Do the contents make sense? Are the will’s provisions what the person really meant? Are all of the person’s assets actually going to be dealt with by the will when he or she dies, or is the will just a snapshot of the assets owned at the date of the will?
To bring our point to life, let’s contrast the self-help approach for wills with what you get when you use a professional.
One thing that they teach in law school that is not helpful in day-to-day life but is pretty useful in estate planning is how to be negative and cynical. Trained this way, good estate lawyers will grill you with questions like, What if she is also dead, then what? What if all your children get divorced? Eventually you may feel like running out of their office screaming, but you’ll also end up with a will that addresses every possible outcome.

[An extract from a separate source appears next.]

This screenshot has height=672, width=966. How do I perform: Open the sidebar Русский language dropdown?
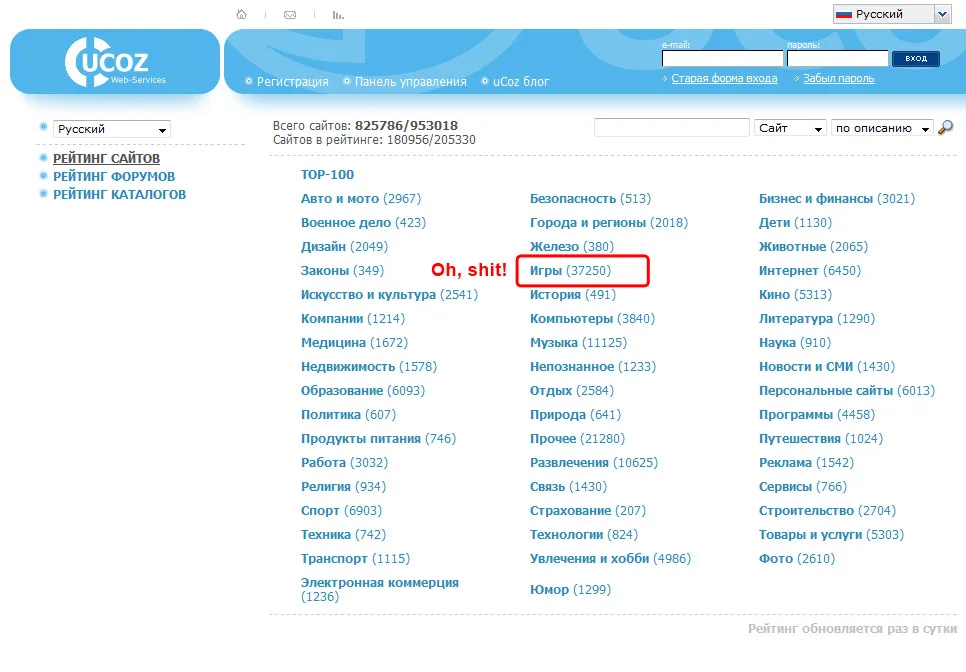click(x=112, y=129)
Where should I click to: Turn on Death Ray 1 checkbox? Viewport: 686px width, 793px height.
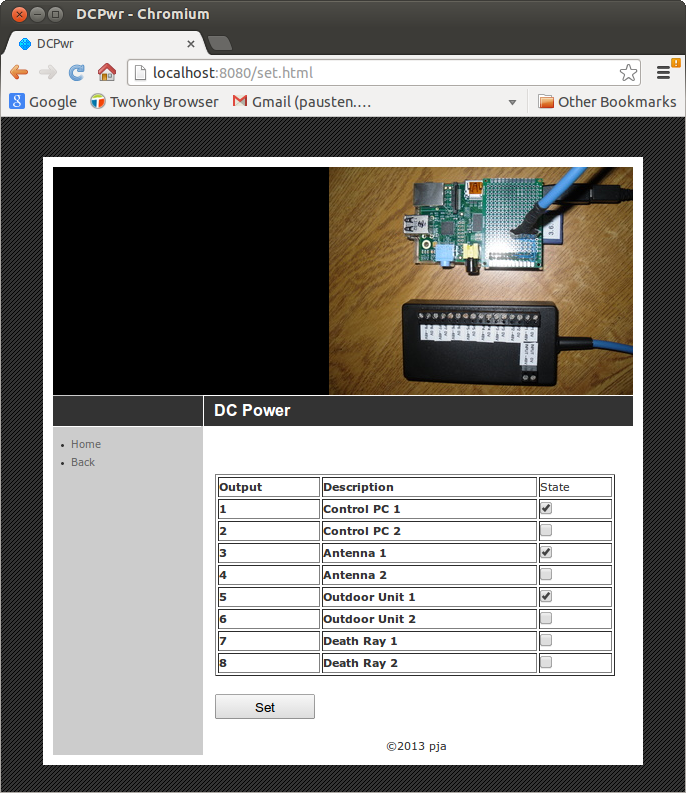click(x=546, y=641)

And sure, some of the scenarios in your will may not happen, but if they do, you’ll have a will that works. The alternative is dying with a homemade work of art that includes things like outdated bank account numbers, since it didn’t occur to you—not being a negative lawyer and all—that before your death you might get mad at the green bank, move to the blue one, and not have those specific bank accounts any longer.

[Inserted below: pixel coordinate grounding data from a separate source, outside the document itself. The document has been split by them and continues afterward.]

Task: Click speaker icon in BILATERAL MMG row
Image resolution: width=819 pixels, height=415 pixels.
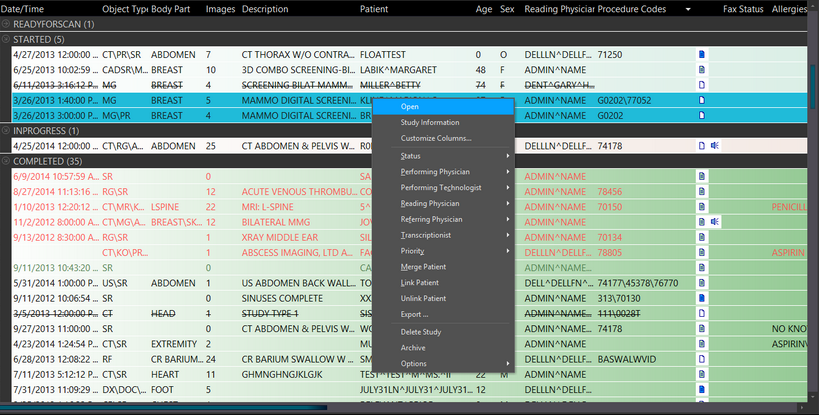Action: coord(716,222)
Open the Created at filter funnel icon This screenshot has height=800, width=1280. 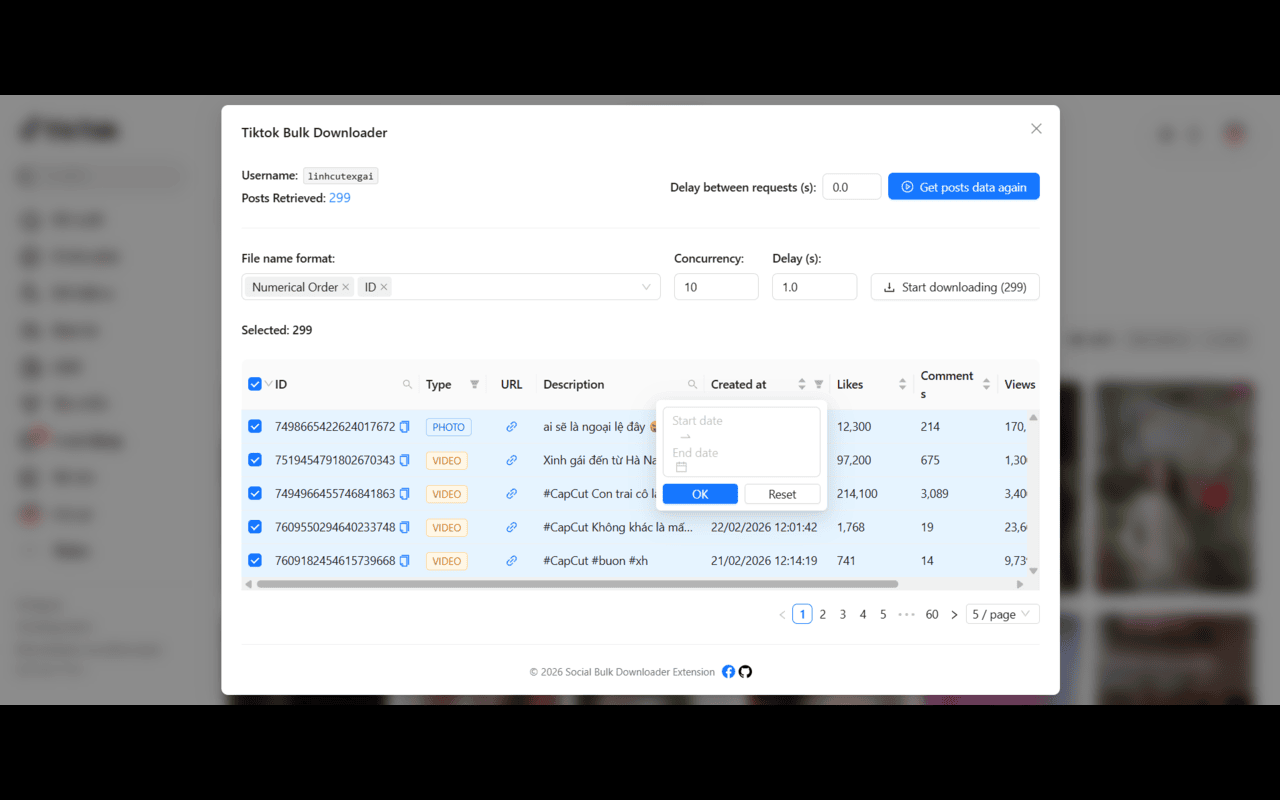pyautogui.click(x=819, y=384)
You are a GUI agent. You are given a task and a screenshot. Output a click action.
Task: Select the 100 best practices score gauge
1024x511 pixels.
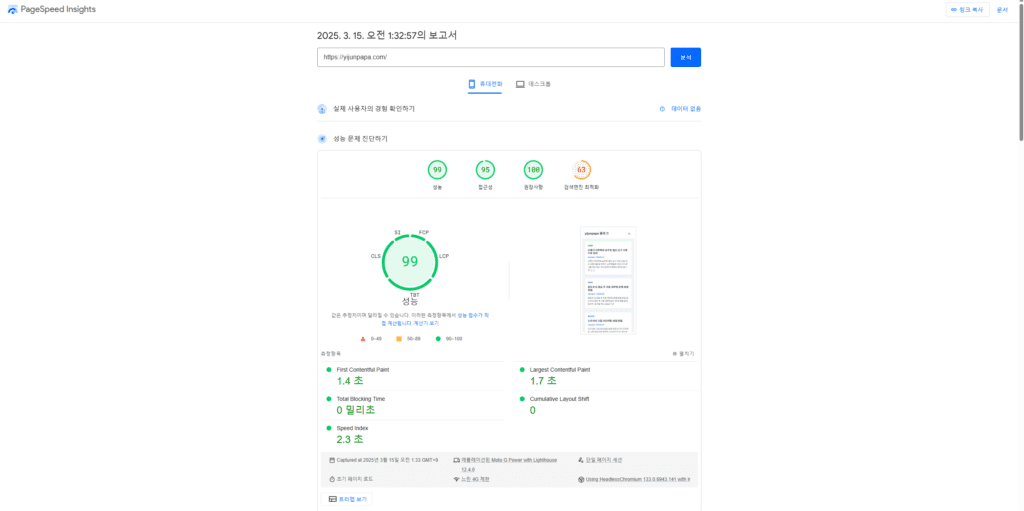point(533,170)
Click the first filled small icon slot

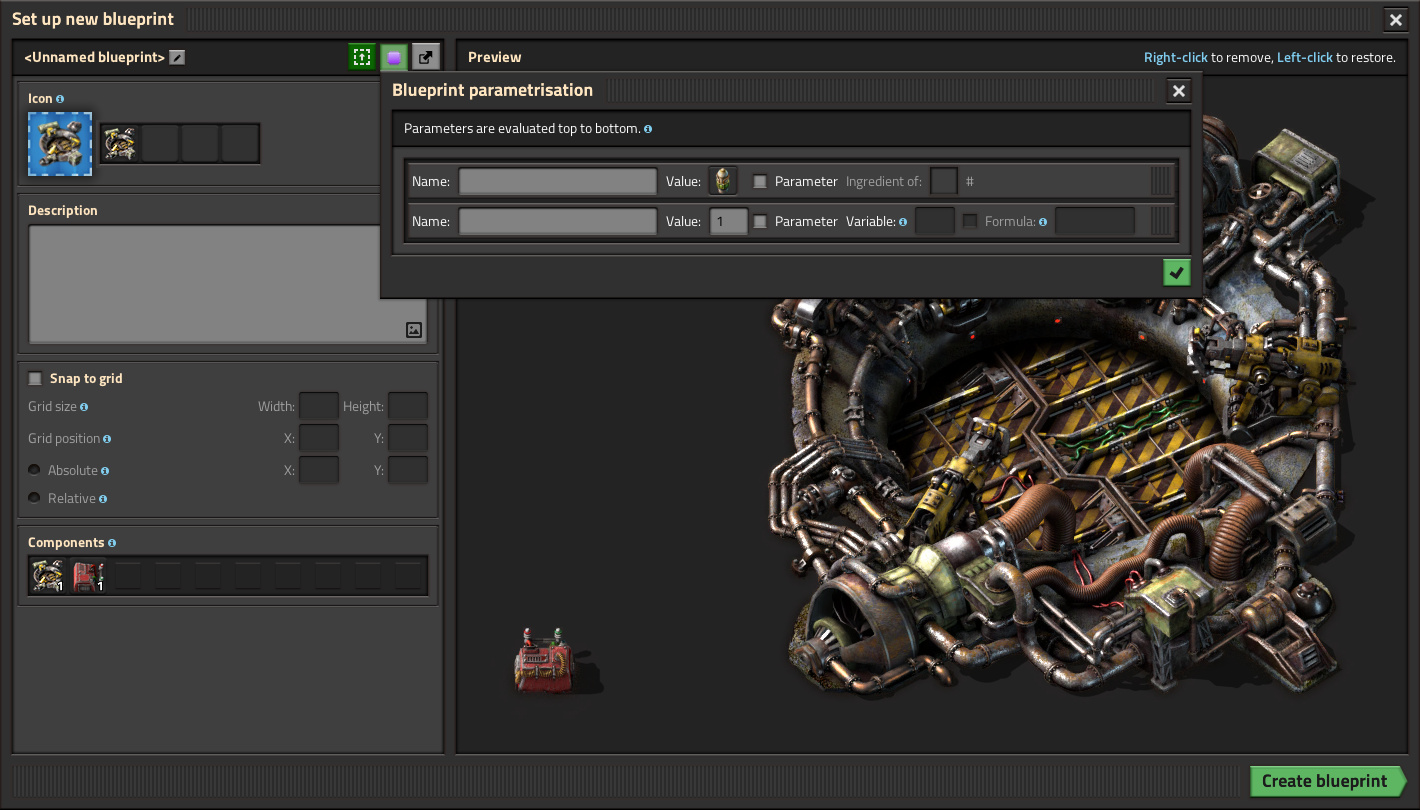tap(120, 144)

If that happens, an arsenal of experts in estate litigation and maybe a mediator or a court will need to figure out whether you meant that “any” bank accounts you had when you died were to go to your godson, or did you mean that only those accounts at the green bank, if you still had any, were to go to him?
Hmm, hard to know.
See what we mean? Do-it-yourself will planning is a land mine.
points to take away
• In most provinces (always get advice on this point!), the law provides that people can leave a valid will behind that they have prepared on their own. If a will is entirely in a person’s own handwriting and signed at the end, it is a holograph will.
• If a will is prepared under the auspices of a will kit of any type and therefore includes words that are not in the person’s own handwriting, then it will be a formal will and is therefore subject to the formal will-signing procedure.
• Either way, any will prepared by a layperson (not a lawyer) may not include everything that it should include, or it may be overly descriptive, which can also cause interpretation problems.
• Using a lawyer who is experienced in estate law—and staying alert during the whole process, see Mistake #14!—is the best way to get what you want in your will.